Three real time AWQMSs have been installed by the EA at the Olympic site with a further four YSI 6600 long-term logging sondes deployed to support data from six existing stations on the River Lee above the Olympic site.

These monitors are able to raise alarms should any part of the construction process cause unacceptable harm to water quality. Work can then be halted and the source of the problem identified and remedied. The stations are also helping Thames Water to protect and improve water quality in the area.

Appraisal teams
Each YSI sonde is loaded with sensors, monitoring things such as dissolved oxygen, temperature, pH, conductivity, turbidity, ammonium, blue-green algae and chlorophyll. The sonde is able to detect pollution from almost any source. Real time and historical data is also used by regulation, consenting, and ecological appraisal teams, as an additional risk management tool.

In contrast to spot sampling, continuous monitoring is able to detect pollution at any time, 24 hours a day, 365 days a year.

Pollution incidents may result in a loss of dissolved oxygen, which kills fish. But they will often also give rise to alterations in other parameters such as ammonium, turbidity and pH.

In addition to pollution from what are known as point sources, AWQMSs are being developed to monitor diffuse pollution. This is pollution that has many smaller sources occurring throughout a catchment. Not easily detectable in the short term, but made more obvious following an analysis of long-term trends.

A further advantage to long-term monitoring lies in its ability to provide a picture of the background water quality, so that any subsequent patterns in water quality can be judged according to whether they are normal with respect to diurnal, seasonal or climate change.

Perhaps one of the most important benefits of an integrated system that monitors an entire catchment is the ability to track events such as algae blooms. This is by using YSI chlorophyll sensors and new blue-green algae sensors. This, coupled with data from the turbidity and ammonium probes, is useful information for intake protection at water treatment plants. Operators may shut down intakes if, for example, algae or ammonia levels are too high. A network such as that on the Thames is able to provide advance warning of pollution.

Such comprehensive information is also valuable from an environmental perspective, because pollution events, such as fish kills or poor water quality, can be traced to a specific source.
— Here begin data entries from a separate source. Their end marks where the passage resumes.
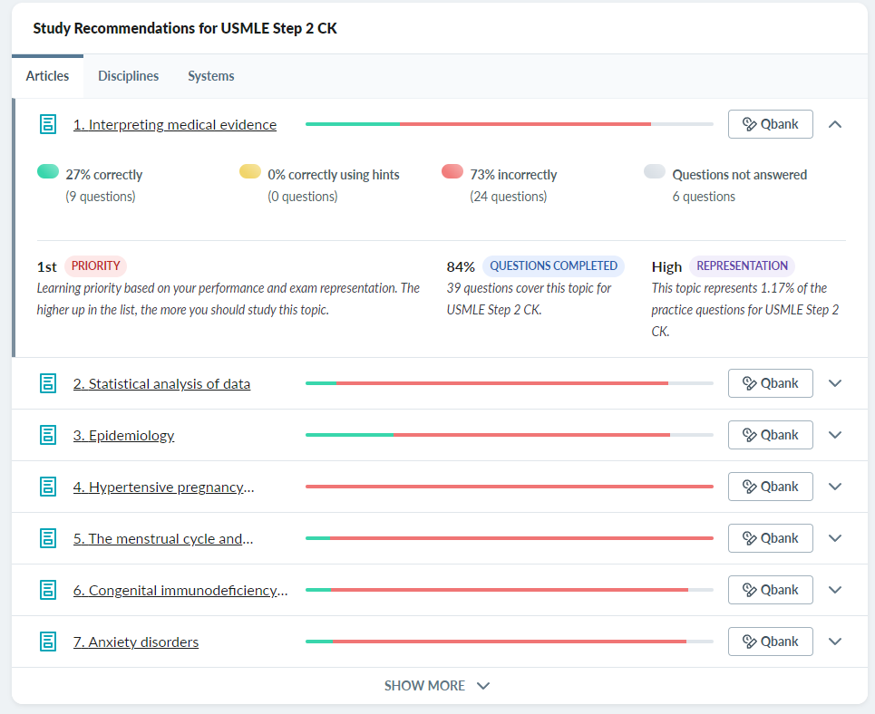
Task: Open Qbank for Interpreting medical evidence
Action: [770, 124]
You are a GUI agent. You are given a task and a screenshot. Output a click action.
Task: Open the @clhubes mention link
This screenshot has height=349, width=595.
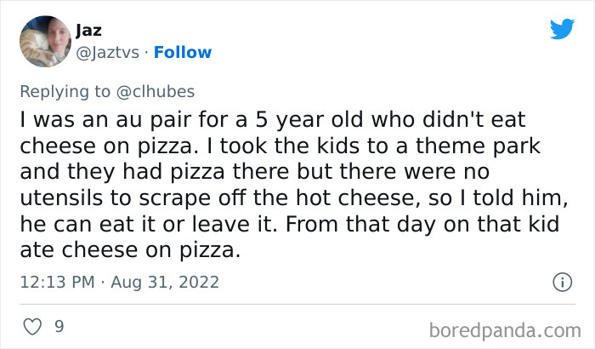158,93
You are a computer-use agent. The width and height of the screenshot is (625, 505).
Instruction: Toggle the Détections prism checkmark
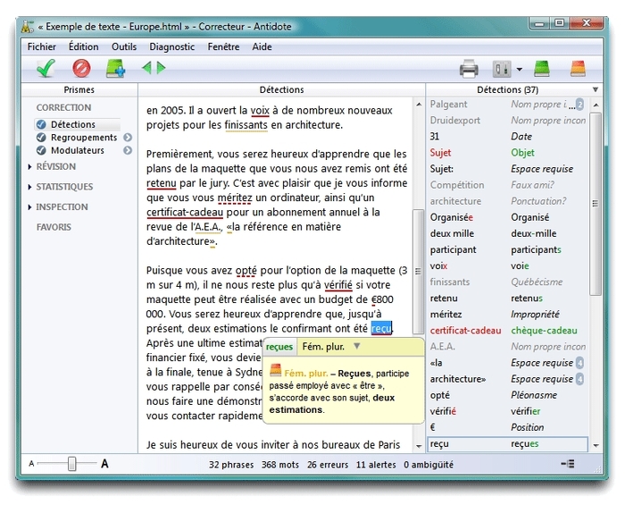42,125
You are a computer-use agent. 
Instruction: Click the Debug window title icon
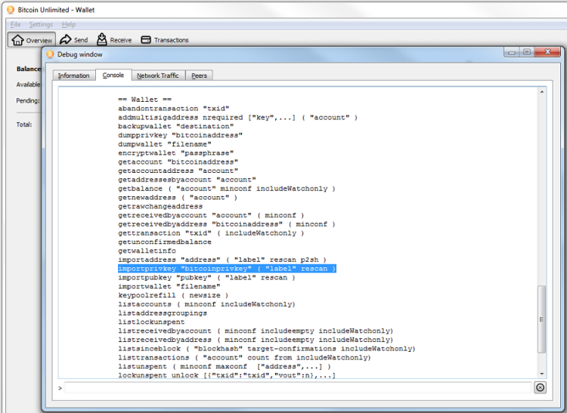tap(51, 54)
Traditionally, one of the problems associated with long-term monitoring of natural water is biofouling. The EA has resolved this issue by employing YSI sondes, pumping samples into a test chamber, and by the inclusion of back-flushing in the monitoring routine.

In many other applications, particularly in those for which mains power for pumps is not available, it is necessary to deploy sondes that are capable of withstanding biofouling for extended periods. Under these circumstances YSI has developed an adaptation that incorporates small wipers that regularly clear the sensors of any fouling before readings are taken.

According to YSI, trials have found that unattended sondes are able to operate for up to three months, in even high-fouling conditions, when deployed with its extended deployment facility.

While Thames water quality has certainly improved, the river is still under pressure as a result of CSOs and high numbers of both abstractions for drinking water and consented discharges. But Lowenthal believes through the EA's partnership with YSI they have been able to develop a highly effective monitoring network with the capability to monitor long-term trends and short-term pollution incidents.
As Loewenthal says: "If you don't monitor it, you can't manage it."